The group reported that two Christian missionaries – one Pakistani, the other American – helped expose the slave trafficking after seeing photographs of boys for sale on the black market in Quetta, the capital of Baluchistan province.

The missionaries reportedly devised an elaborate and risky rescue plan where the Pakistani missionary posed as a Lahore businessman who wanted to buy boys to beg for him. The plan is said to have succeeded and the missionaries managed to buy back twenty boys and return them to their homes. Barnabas Fund said they were also able to film a member of the militant Islamic group Jamaat-ud Daawa (JUD) accepting money for 17 boys.

According to Barnabas Fund, Khan, the man who accepted the money, is a senior member of Jamaat-ud Daawa (JUD), an organization linked to Al-Qaeda. The U.S. State Department has declared JUD to be a front for a terrorist group Lashkar-i-Toiba which is banned in both Pakistan and the U.K. Yet JUD is popular in Pakistan for providing free medical care and education for the poor. After last year’s earthquake in Kashmir it was quick to give tents, blankets and food. At its base near Lahore, JUD claims to have created a “pure Islamic environment” that is superior to western “depravity.” The base was reportedly funded by Osama bin Laden in the late 1990s.

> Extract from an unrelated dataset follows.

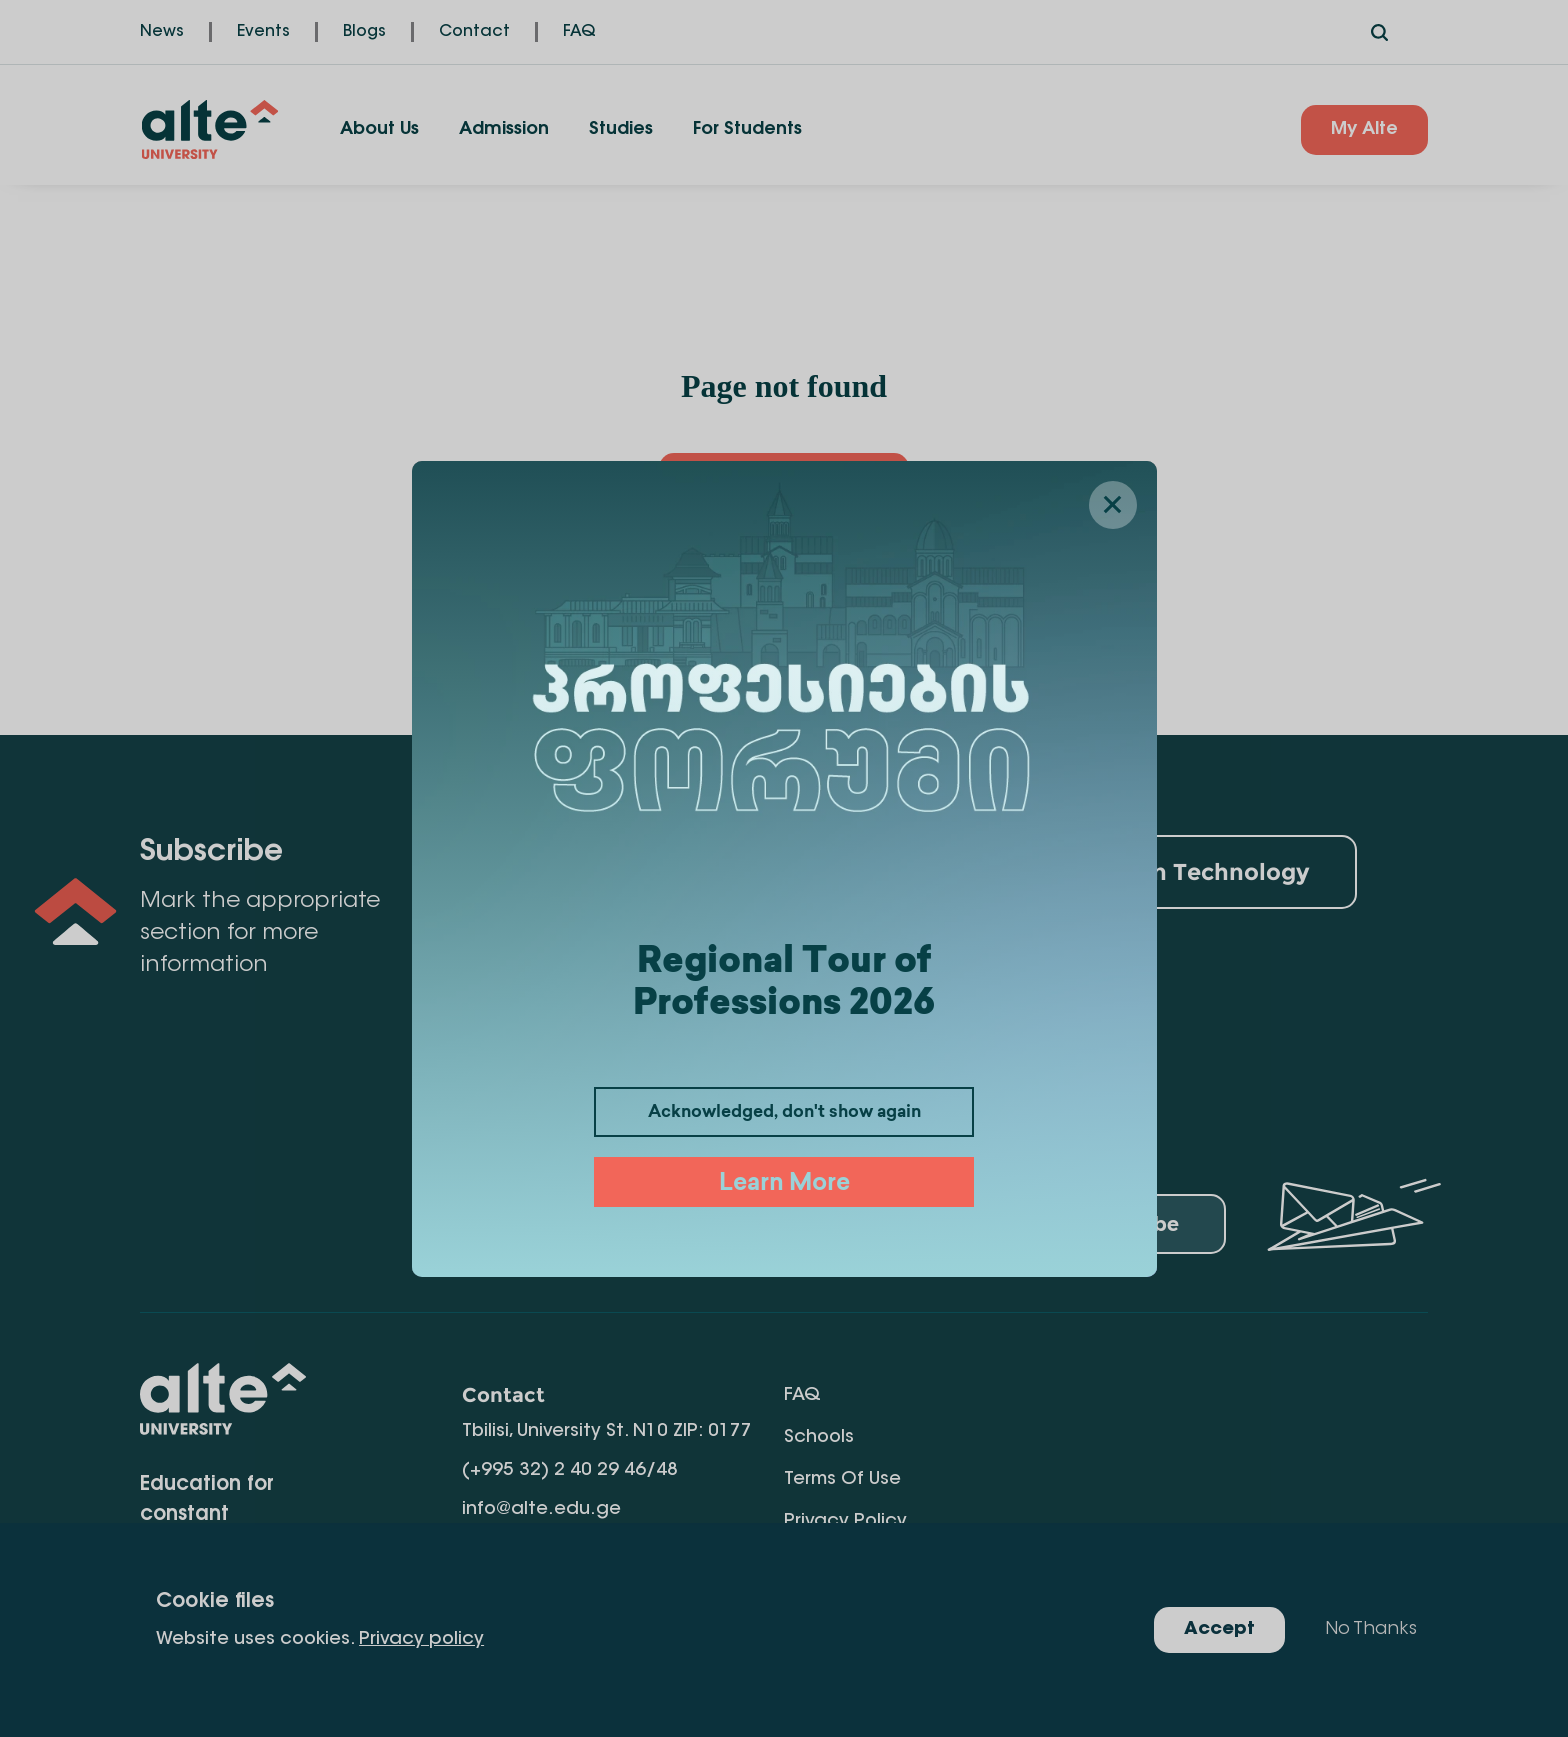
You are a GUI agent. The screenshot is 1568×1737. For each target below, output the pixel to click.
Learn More (784, 1184)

JUD and Al-Qaeda jointly attempted to assassinate the Pakistani President, Pervez Musharraf, in 2003. JUD's leader, Hafez Muhamed Sayeed, was accused of inciting riots in Pakistan earlier this year in response to the publication of the Danish cartoons of the Islamic prophet Muhammad.

Although the evidence against Khan is overwhelming, the police have reportedly indicated that the power of groups such as JUD is too great for them to tackle. So far no investigation has taken place.

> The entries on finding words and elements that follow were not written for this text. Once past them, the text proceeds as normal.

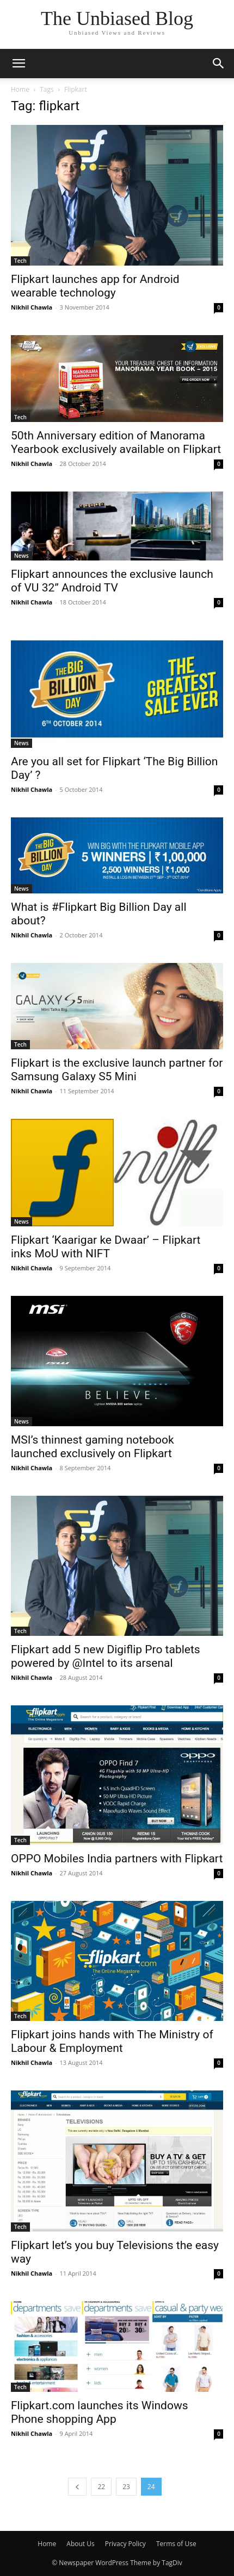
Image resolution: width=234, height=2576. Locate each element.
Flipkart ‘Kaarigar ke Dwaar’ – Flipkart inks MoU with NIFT (105, 1246)
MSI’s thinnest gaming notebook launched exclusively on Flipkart (92, 1446)
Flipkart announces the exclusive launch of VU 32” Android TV (112, 581)
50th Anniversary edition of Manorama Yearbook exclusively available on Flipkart (116, 442)
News (21, 555)
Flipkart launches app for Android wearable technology (95, 286)
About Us (80, 2543)
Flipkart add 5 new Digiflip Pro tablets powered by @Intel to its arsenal (105, 1656)
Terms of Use (176, 2543)
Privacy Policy (125, 2543)
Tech (20, 260)
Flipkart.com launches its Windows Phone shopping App (99, 2412)
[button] (18, 63)
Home (20, 89)
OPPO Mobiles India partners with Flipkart (117, 1858)
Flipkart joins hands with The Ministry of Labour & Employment (112, 2041)
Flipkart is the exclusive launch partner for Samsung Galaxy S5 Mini (117, 1069)
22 (101, 2486)
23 (126, 2486)
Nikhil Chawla (31, 307)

“The situation is exacerbated by issues of caste and poverty. It is in this context that such horrors can take place,” said Sookhdeo. “I am encouraged that the police did make some efforts in this case, but, as so often happens, they appear now to be intimidated themselves by the weight of the whole Islamist movement in Pakistan. I pray that the exposure of this slave trade to the international community will help bring an end to it.”